* **EXCERPT PROVIDED**:
On Jun 9, 10:18 am, wrote:
ozark bicycles wrote:
I'm now looking for a compact crank, and the majority of the
offerings on the Bay are Octalink. Can I learn to install an
Octalink set-up satisfactorily? What's the trick?
Use a torque wrench. A strain guage should be fairly inexpensive
make certain everything is very clean, I put some lithium grease
on the splines to eliminate creaking; I install the adjusting
crank onto the axle to the max torque spec and feel to make sure
there is no play. I think Loctite is recommended, but I don't
like to use that because if there is any play it makes adjustment
difficult and leaves a residue on the threads. Then the crank
fixing screws get one turn each in alternating pattern untill I
reach more than half-way of the torque spec.range.
And then there is the way that people _actually_ service their
bikes. Although I don't think you were talking about what is
usually called a "strain gauge", a strain gauge is a great example
of what should never, ever be required for the safe and reliable
operation or maintenance of a bicycle:


http://tinyurl.com/kustmy



The gold standard of reliability and ease of service is the
one-piece crank. Square taper BBs are several steps more finicky,
demanding, and unreliable. ISIS BBs are even worse, and Octalink
is, as far as I know, the worst system that ever got significant
market penetration-- both in reliability and in ease of service.

* **STATED EXERCISE**:
Extend the forum discussion about installing an Octalink crank, carrying on from its final sentence.

* **COLLECTED MATERIAL**:
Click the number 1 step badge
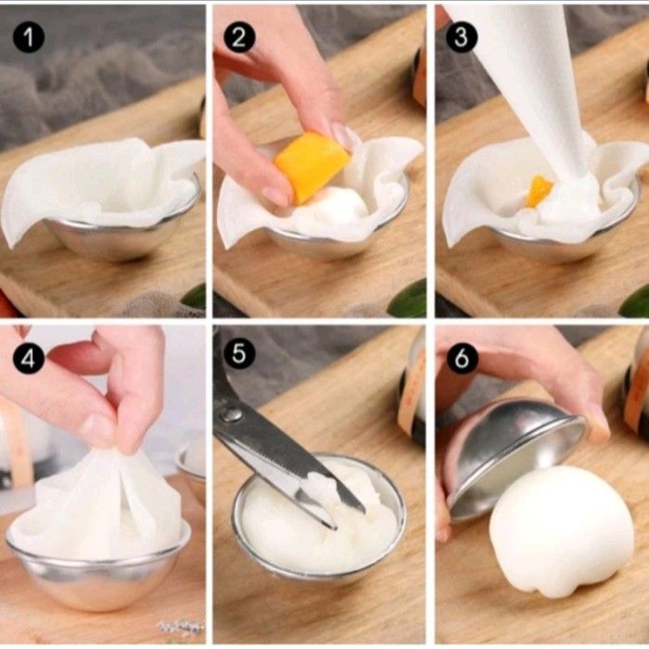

* **WRITTEN ANSWER**:
Splined 2-piece cranks conforming to Roger Durham's patent are
worlds better than anything road bikes and MTBs have used in
threaded shells in living memory. I'm sure Shimano has figured out
some way to fawk them up, but they are a fundamentally sound design
(unlike Octalink).
I have encountered some lossening after a number of rides in
varying environmental conditions (very slight, minimal play), but
I reinstall cranks as described so I have not observed any damage
to the cranks or bb spindle; doubtless, if I leave things they
would get damaged.
So after your laboratory-grade installation procedure, Octalink
cranks still loosen in normal use. That's a perfect illustration
of the problem with them, and why they should never have been
foisted on an unsuspecting consumer market.

I'm not a big fan of Octalink, but the problems I have seen have
been around somewhat short bearing life and fussy initial
installation.


What is different between "Initial installation" and subsequent
installation?


Shall I assume that your newsreader only allows you to reply to
certain posts? Why else would you reply to this post, made in reply to
Chalo Colina, whilst seemingly ignoring my earlier post directed to
you? the fault must lie in the newsreader, surely you wouldn't be
avoiding a question now, would you Jobst?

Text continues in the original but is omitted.